Do VA Loans Require an Escrow Account?

VA loans have a variety of requirements–some of which the borrower may not understand fully until they have the rules explained properly.
Sometimes there is confusion over what the rules mean, other times the confusion comes because VA loan guidelines often establish minimum requirements that a lender may have a higher standard for–the borrower is not forced to lower lending standards to accommodate minimums set by the VA in areas such as credit score.
And then there are areas that do not have VA requirements but are legally required by the lender. One of these is the establishment of an escrow account to handle issues such as property tax payments. The Department of Veterans Affairs does not require escrow to be used, but many lenders do.

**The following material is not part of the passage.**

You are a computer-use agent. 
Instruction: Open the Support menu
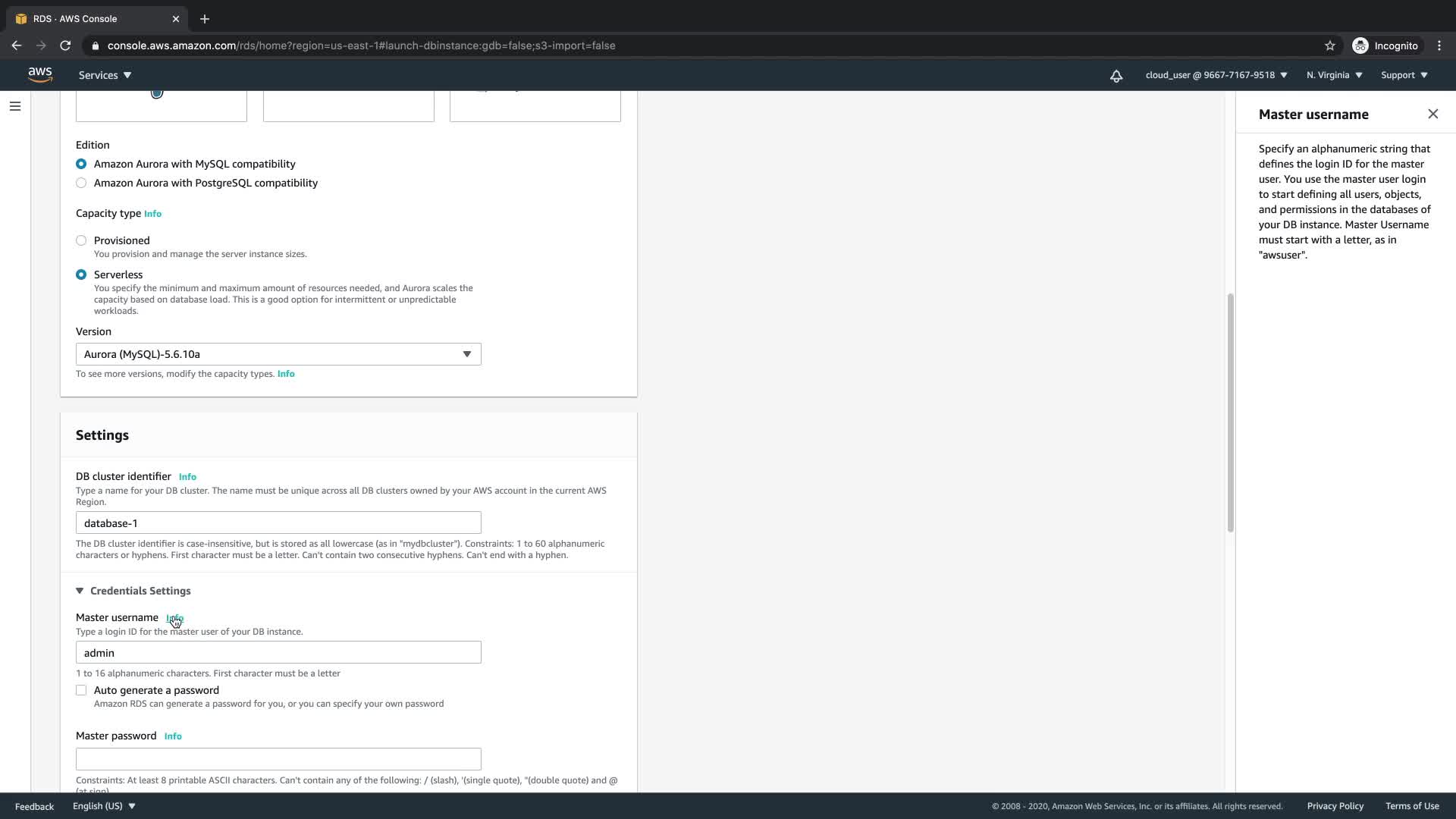[1404, 75]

In Section 10 of the Real Estate Settlement Procedures Act (RESPA), there is a limit placed on the amount of money a lender may require the borrower to hold in escrow. RESPA also requires the lender to give the borrower statements for the initial balance and then issue annual reports.

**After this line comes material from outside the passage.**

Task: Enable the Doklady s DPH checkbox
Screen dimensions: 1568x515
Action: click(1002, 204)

The RESPA laws don’t require a “cushion”, but does permit lenders to require one, “equal to one-sixth of the total amount of items paid out of the account, or approximately two months of escrow payments. If state law or mortgage documents allow for a lesser amount, the lesser amount prevails” according to the Department of Housing and Urban Development official site.

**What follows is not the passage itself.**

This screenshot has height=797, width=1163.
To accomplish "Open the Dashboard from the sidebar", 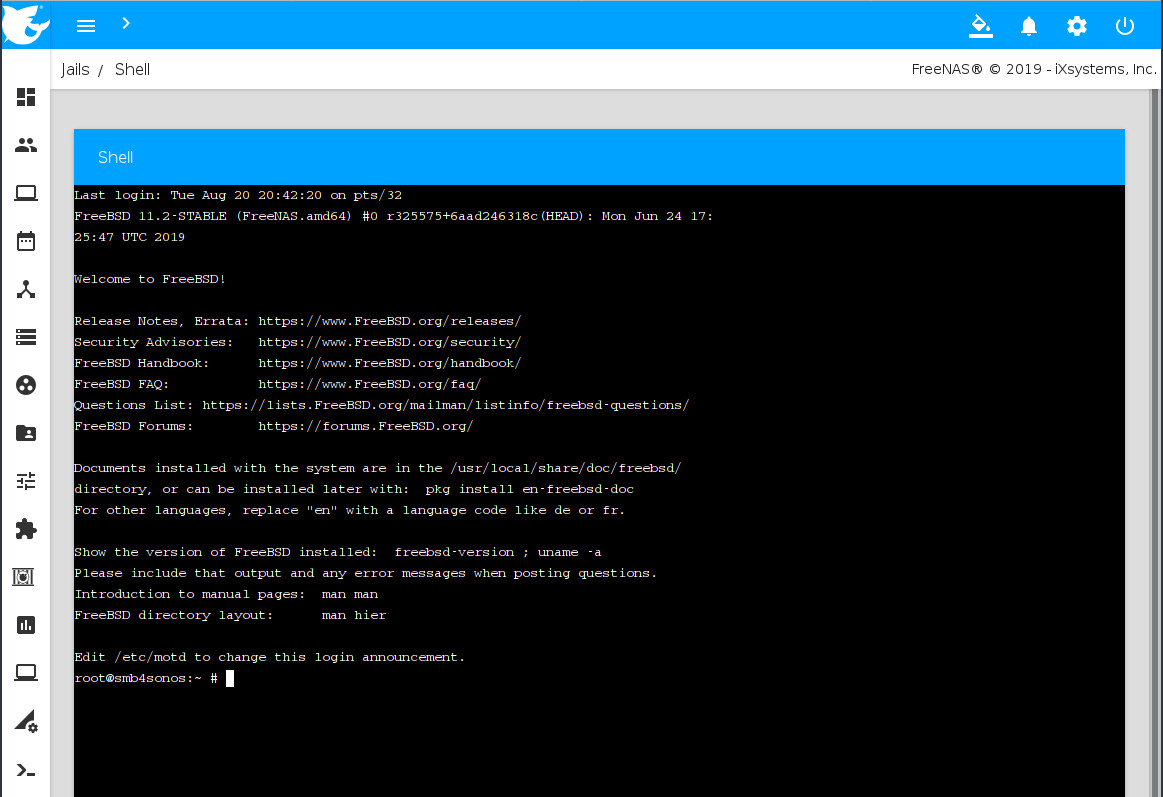I will (26, 97).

Something to keep in mind about escrow–in some cases a borrower may not have been required to keep the maximum amount allowed by law in escrow. Under current economic conditions some lenders may now be requiring the maximum allowable amount.
According to HUD.gov, “Unfortunately, to avoid customer disapproval, some lenders may be giving their customers the impression that the HUD regulations require them to make this increase. This is a false impression. The lender, not HUD, has chosen to increase the cushion.”